Argument	Description
`-c, --config`	Path to Meta configuration file
`-o, --output_dir`	Directory where CSV files will be stored

Optional arguments#

Argument	Default	Description
`--redis-host`	`localhost`	Redis server hostname
`--redis-port`	`6379`	Redis server port
`--redis-db`	`2`	Redis database number for caching
`--workers`	`4`	Number of parallel workers
`--clean`	-	Clear checkpoint and Redis cache before starting

Example#

uv run python -m oc_meta.run.meta.generate_csv \
    -c meta_config.yaml \
    -o /data/csv_dump \
    --workers 8

Input#

The script reads RDF data from the directory specified by output_rdf_dir in the configuration file. It expects:

JSON-LD files compressed in ZIP archives
Standard OpenCitations Meta directory structure (br/, ra/, id/, ar/, re/)
Files organized by supplier prefix and numeric ranges

The script only processes bibliographic resources (BR), but resolves related entities:

Identifiers (ID): DOI, PMID, PMCID, ISBN, ISSN, etc.
Responsible agents (RA): Authors, editors, publishers with their identifiers
Agent roles (AR): Links between BR and RA with ordering via hasNext
Resource embodiments (RE): Page numbers

Output#

CSV files#

Output files are named output_1.csv, output_2.csv, etc., with a maximum of 3000 rows per file.

The CSV format matches the standard Meta input format:

Column	Description
`id`	Space-separated identifiers (OMID + external IDs)
`title`	Publication title
`author`	Semicolon-separated authors in format `Family, Given [identifiers]`
`issue`	Issue number
`volume`	Volume number
`venue`	Venue title with identifiers
`page`	Page range (e.g., `123-456`)
`pub_date`	Publication date
`type`	Publication type (e.g., `journal article`, `book chapter`)
`publisher`	Publisher with identifiers
`editor`	Semicolon-separated editors

Checkpoint file#

The script creates processed_br_files.txt in the output directory to track which RDF files have been processed. This enables resumability: if the script is interrupted, it will skip already processed files on restart.

Redis cache#

Processed OMIDs are stored in Redis to avoid duplicates. The cache persists across runs unless --clean is specified.

Processing details#

Skipped entities#

The following entity types are skipped as standalone records (they appear only as venue containers):

Journal volumes (fabio:JournalVolume)
Journal issues (fabio:JournalIssue)

Author ordering#

Authors, editors, and publishers are ordered by following the oc:hasNext chain from agent roles. The script detects the first agent role (one not referenced by any other hasNext) and follows the chain to maintain correct ordering.

Venue hierarchy#

For journal articles, the script traverses the frbr:partOf hierarchy:

Article → Issue → Volume → Journal

Extracting issue number, volume number, and journal title with identifiers.

Cycle detection#

The script includes safeguards against:

Cycles in hasNext chains (max iterations limit)
Cycles in venue hierarchy (visited set + max depth of 5)

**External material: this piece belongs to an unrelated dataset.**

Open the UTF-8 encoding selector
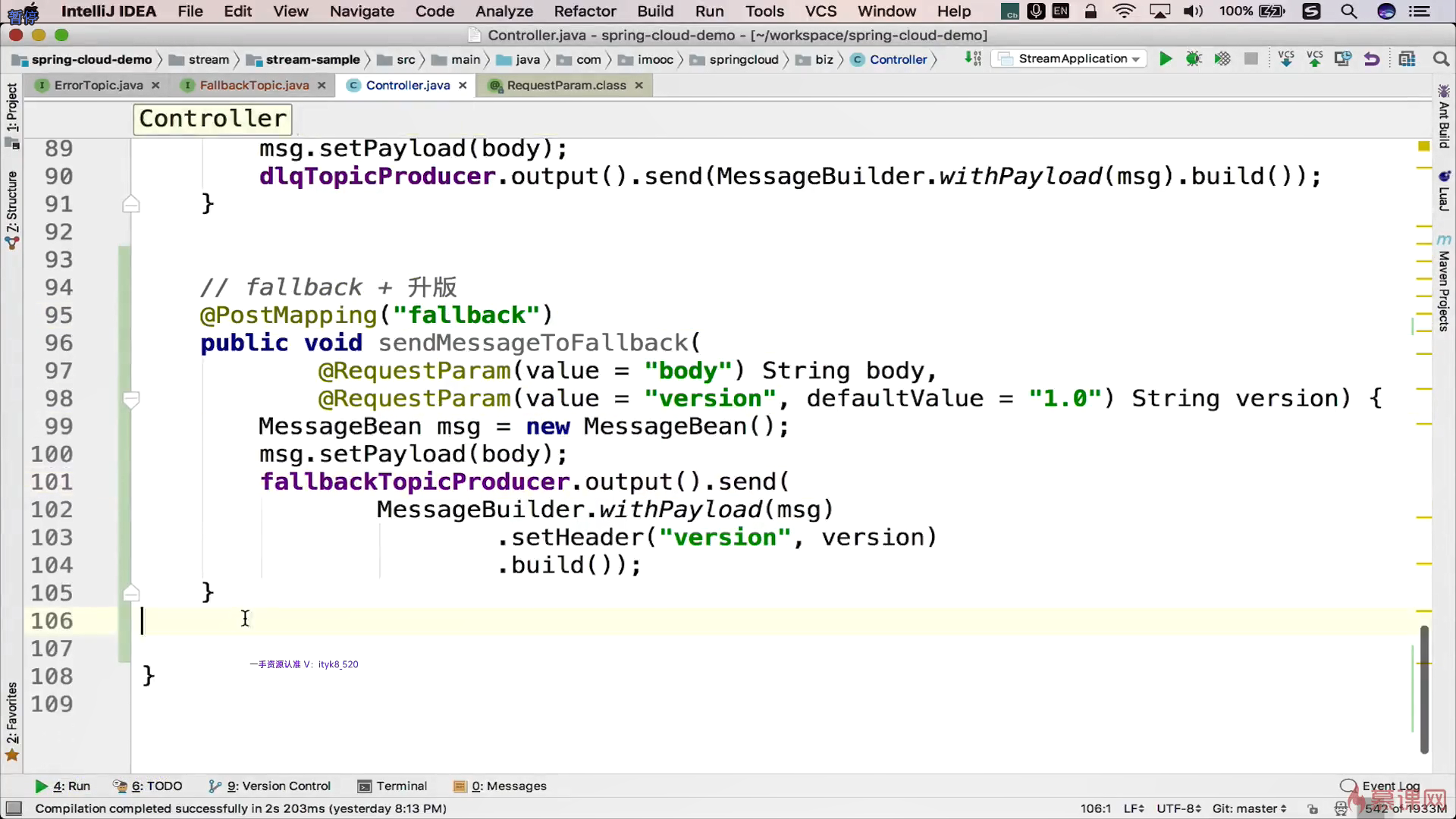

Warnings are printed when cycles are detected.

Resumability#

The script supports resuming interrupted processing:

File-level checkpoint: Tracks processed RDF files in processed_br_files.txt
Entity-level cache: Stores processed OMIDs in Redis

To start fresh, use the --clean flag:

uv run python -m oc_meta.run.meta.generate_csv \
    -c meta_config.yaml \
    -o /data/csv_dump \
    --clean

This removes the checkpoint file and clears the Redis cache.

Performance#

Uses multiprocessing with configurable worker count
LRU cache (2000 entries) for loaded JSON files
Redis pipeline batching for efficient cache operations
Progress bar shows processing status and time estimates